▶ **What this task involves**: Can you rewrite the material from its very first line through the line containing "Action: 1141,99", that line included, with the requests kept and every coordinate in the answers shifted up by 79?

(Collected data entries)
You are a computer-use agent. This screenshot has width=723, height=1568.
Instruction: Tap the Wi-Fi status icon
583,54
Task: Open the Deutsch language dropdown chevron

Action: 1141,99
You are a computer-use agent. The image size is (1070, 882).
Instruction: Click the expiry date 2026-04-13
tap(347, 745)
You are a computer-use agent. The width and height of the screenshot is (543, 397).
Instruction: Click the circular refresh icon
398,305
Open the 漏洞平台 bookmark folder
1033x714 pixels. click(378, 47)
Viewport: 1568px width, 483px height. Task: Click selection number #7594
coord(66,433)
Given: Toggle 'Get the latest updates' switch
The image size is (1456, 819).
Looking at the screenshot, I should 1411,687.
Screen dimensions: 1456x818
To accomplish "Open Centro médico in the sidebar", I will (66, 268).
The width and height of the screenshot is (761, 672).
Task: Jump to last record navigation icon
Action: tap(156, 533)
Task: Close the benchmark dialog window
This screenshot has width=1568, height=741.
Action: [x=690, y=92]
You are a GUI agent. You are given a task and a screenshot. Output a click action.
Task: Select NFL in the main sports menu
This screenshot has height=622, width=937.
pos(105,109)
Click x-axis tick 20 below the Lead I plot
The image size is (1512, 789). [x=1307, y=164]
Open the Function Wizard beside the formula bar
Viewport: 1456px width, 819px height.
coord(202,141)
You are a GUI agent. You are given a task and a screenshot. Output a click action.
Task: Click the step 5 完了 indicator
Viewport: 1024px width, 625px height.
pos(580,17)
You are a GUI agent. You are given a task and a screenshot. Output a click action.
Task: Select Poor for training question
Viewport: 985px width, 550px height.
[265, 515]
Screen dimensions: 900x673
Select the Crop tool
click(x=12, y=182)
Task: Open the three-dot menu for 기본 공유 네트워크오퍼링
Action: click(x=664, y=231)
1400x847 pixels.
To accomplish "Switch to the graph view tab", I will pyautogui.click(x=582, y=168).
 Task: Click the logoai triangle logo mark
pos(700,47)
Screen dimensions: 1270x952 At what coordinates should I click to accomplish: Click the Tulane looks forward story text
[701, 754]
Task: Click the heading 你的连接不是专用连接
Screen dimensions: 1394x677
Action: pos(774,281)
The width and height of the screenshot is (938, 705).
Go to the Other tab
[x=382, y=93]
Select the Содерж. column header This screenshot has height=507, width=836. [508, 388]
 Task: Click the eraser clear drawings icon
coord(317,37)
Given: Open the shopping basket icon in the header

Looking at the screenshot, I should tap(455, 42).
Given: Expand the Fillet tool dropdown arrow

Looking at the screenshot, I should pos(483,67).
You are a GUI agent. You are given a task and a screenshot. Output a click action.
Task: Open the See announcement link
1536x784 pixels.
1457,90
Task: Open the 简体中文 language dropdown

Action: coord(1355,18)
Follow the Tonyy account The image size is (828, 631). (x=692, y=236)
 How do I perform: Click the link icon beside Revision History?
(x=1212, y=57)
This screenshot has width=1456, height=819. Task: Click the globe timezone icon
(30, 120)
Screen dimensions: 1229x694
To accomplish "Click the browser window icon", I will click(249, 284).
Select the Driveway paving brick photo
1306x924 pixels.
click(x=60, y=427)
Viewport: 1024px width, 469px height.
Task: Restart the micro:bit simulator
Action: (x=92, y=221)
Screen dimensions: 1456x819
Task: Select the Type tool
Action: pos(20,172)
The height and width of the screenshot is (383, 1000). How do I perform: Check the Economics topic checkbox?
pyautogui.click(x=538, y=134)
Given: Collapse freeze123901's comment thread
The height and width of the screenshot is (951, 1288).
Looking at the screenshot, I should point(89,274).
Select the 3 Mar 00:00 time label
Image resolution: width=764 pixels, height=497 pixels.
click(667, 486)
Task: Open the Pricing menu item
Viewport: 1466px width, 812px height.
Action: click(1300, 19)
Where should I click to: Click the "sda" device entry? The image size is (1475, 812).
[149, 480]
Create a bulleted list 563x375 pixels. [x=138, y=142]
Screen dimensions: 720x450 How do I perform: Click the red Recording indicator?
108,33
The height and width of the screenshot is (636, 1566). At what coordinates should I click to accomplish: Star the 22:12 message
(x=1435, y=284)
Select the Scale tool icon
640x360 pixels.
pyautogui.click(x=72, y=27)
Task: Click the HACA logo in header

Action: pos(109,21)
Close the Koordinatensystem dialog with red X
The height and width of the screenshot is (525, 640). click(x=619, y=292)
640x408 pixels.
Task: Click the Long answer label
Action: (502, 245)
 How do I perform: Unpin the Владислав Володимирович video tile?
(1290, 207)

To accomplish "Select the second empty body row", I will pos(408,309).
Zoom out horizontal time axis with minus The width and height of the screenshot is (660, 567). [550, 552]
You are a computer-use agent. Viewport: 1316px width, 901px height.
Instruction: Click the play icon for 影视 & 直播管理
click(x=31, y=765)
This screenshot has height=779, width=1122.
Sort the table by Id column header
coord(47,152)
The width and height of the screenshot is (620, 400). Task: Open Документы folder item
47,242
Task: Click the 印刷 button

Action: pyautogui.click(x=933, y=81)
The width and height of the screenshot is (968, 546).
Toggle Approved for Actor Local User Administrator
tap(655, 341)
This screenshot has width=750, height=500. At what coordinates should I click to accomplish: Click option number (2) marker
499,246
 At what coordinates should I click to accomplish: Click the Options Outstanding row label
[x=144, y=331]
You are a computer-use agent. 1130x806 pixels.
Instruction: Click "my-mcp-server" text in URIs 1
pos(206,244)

▶ **Solution to this exercise**:
You are a computer-use agent. This screenshot has width=723, height=1568.
Instruction: Tap the Wi-Fi status icon
662,133
Task: Open the Deutsch language dropdown chevron

Action: 1220,178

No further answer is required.